- Breed: Hanoverian
- Sire: Bolero (Hanoverian)
- Grandsire: Black Sky (Thoroughbred)
- Dam: Glocke (Hanoverian)
- Maternal grandsire: Grande (Hanoverian)
- Sex: 16.1¾ hh Stallion
- Foaled: 1982
- Country: Germany
- Colour: Chestnut
- Breeder: Dr. Max Schulz-Stellenfleth

= Brentano II =

Brentano II is an influential stallion who has sired several dressage horses. His offspring include the Olympic medalist Brentina, and now-deceased Poetin.

== Breeding ==
Brentano II is by the stallion Bolero, who was a very successful dressage horse and sire, and a foundation sire for the B-line. His dam, Glocke, by Grande and is from a notable mare line from Hanover. The combination of Bolero and Grande is well known to produce dressage horses.

== Success ==

As a two-year-old, Brentano II was champion at his stallion licensing held at Verden. In 1986, he was second at his stallion performance test, finishing with a score of 129.97. At four, he finished in fourth place at the Federal Championships of the German Riding.

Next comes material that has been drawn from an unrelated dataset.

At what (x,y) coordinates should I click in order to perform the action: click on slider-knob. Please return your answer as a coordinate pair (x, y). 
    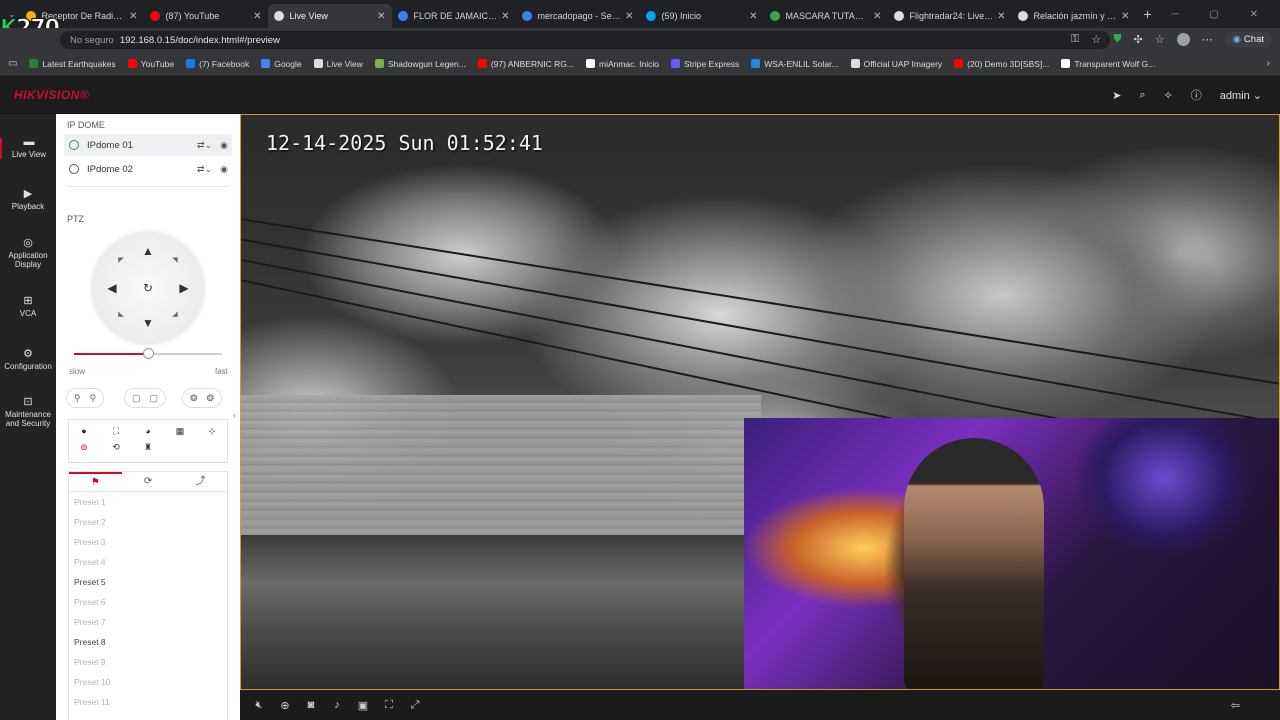
    Looking at the image, I should click on (148, 354).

Brentano II was trained to the Grand Prix level of dressage. He was later named Hanoverian Stallion of the Year in 2003.

== Results from his stallion performance test ==
Performance Test: 1986, Adelheidsdorf:
- Overall score 129.97 (2nd of 32)
- Dressage score 141.41 (1st)
- Jumping score 105.20 (15th)

== Progeny ==
Among the most notable progeny of Brentano II are:
- Brentina: Team & Individual Gold at 1999 Pan Am Games, 2001 achieved highest Grand Prix score for an American horse. Part of silver-winning US Dressage Team at the 2002 Olympics.
- Poetin: One of the most expensive dressage prospects to date (sold for over $2,000,000), winner of the World Breeding Championships Dressage of Young Horses and the Federal Championships, before her death. Brentano II was her dam-sire.